= Umm Hajul controversy =

The Umm Hajul controversy was one of many cases of friendly fire committed during the Persian Gulf War. After American forces accidentally opened fire on their own men, a cover-up was attempted. A plot element of the movie Courage Under Fire was based on this particular incident.

==Incident==

In the predawn hours of February 27, 1991, an armored personnel carrier of the 1st Armored Division broke down near the airfield of Umm Hajul. The five operators of the vehicle, U.S. Army engineers, found themselves stranded in the desert when M1A1 tank and Bradley Fighting Vehicle units of the 3rd Armored Cavalry Regiment approached from the north. Specialist Craig Walker tried signaling to the approaching forces by switching his night vision goggles on and off. The armored cavalry troop had been told the airfield was defended by 500+ Iraqi soldiers, and to expect stiff resistance. The troop commander fired warning shots in the air after requesting permission to do so from his squadron commander.

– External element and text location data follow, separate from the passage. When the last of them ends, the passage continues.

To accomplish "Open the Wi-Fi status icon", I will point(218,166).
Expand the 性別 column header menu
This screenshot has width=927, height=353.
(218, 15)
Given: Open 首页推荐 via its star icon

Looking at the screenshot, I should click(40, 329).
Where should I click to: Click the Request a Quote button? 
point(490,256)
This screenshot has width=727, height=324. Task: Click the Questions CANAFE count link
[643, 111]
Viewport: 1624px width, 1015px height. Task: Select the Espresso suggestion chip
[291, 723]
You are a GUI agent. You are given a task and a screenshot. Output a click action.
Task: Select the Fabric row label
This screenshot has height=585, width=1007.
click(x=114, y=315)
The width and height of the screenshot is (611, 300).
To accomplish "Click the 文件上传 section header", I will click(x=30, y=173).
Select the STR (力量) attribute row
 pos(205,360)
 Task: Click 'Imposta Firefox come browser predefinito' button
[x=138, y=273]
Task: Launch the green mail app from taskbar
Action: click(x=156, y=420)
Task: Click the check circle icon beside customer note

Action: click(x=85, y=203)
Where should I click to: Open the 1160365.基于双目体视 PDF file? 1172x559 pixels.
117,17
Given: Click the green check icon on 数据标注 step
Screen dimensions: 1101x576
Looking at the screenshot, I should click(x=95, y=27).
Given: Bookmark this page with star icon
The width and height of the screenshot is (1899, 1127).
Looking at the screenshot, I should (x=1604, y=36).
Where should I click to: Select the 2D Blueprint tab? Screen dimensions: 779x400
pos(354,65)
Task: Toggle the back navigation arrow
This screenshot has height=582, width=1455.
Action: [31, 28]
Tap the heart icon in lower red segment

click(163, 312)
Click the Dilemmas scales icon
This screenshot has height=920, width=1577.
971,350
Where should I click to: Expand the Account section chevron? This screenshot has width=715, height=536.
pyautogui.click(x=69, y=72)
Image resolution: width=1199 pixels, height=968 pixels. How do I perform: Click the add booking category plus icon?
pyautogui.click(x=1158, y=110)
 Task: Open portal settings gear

Some of the cavalry troopers saw returned fire, but whether this came from the engineers is doubtful. The cavalry troop vehicles opened fire on the engineers with high-explosive rounds, mistaking their vehicle for an enemy position. The result of the high-explosive rounds set off demolition charges within the engineers' armored personnel carrier. The situation progressed for about seven minutes, with the troop commander calling cease fire after two volleys, thinking the "enemy forces" were contained and waiting for them to surrender. The squadron commander then arrived on the scene in his Bradley Fighting Vehicle and opened fire when he thought one of the engineers, still believed to be Iraqis, was trying to escape. When the shooting was over, one engineer was wounded and another, Corporal Lance Fielder of Tennessee, was dead from coaxial machinegun fire.

==Coverup==

Shortly after the incident, false reports were filed, stating that the 3rd Cavalry took an estimated 50 Iraqi prisoners in the assault. Three Bronze Stars were awarded on the basis of misleading statements and representations, as well. The squadron commander was the son-in-law of a famous Vietnam-era general, and his brothers-in-law were also general officers. He did not face repercussions and was selected for promotion to colonel. Both the cavalry troop commander and the lieutenant in charge of the engineers at the airfield were given career-ending evaluations and forced out of the Army. This was particularly ironic, since the lieutenant was completely not culpable. Many discrepancies uncovered in three army investigations were overlooked or ignored, and several lower-ranking soldiers and officers were threatened or coerced into remaining silent.

==Investigation==
U.S. Senator Fred Thompson of Tennessee initiated a Congressional investigation into this incident, in which Corporal Lance Fielder of Nashville, Tennessee had died. The investigation resulted in the forced retirement of the squadron commander of the unit that fired shots at Fielder and others, his reduction in rank to major, and revocation of medals.